Kidd first decided she wanted to write a novel about Sarah and Angelina Grimké and explains that once she’d made this choice “I felt compelled to also create the story of an enslaved character, giving her a life and a voice that could be entwined with Sarah’s. I felt that I couldn’t write the novel otherwise, that both of their worlds would have to be represented.” Handful, in fact, has both the first and the last word. This novel is very much her own story, and she is much more than a mirror reflecting an image of Grimké for the reader.

Each woman is transformed by the end of the novel. Grimké has found the courage to become a public figure, and Handful plans a successful escape for herself and her half-sister. Midway through the book, Handful sums up the different challenges they face: “[Sarah] was trapped same as me, but she was trapped by her mind, by the minds of the people around her, not by the law…. I tried to tell her that. I said, ‘My body might be a slave, but not my mind. For you it’s the other way round.'” That statement may seem more suited to the late Twentieth Century than the mid-Nineteenth Century, but it sums up the novel’s two narrative arcs succinctly.

For the most part, however, both women seem grounded in their own time in a way that makes reflecting on their lives and choices from our moment in history uncomfortable and inappropriate. Neither woman is—and I’m deeply grateful for this—completely likeable. Kidd has worked hard to avoid hagiography, and to a large extent she succeeds.

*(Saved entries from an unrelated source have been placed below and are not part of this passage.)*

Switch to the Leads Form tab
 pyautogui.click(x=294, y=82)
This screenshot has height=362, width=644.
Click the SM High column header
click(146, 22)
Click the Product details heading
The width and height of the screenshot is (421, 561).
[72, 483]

This is a book I’ll be buying for presents: for younger relatives who are having to make their own choices about the direction of their adult lives and for friends who actively examine their own lives and who will appreciate examining these lives as well. The copy of The Invention of Wings that I read was provided as a free ebook in exchange for a review. I’ll soon be buying a print copy for myself—one more gift, and one that the recipient (me) is sure to enjoy.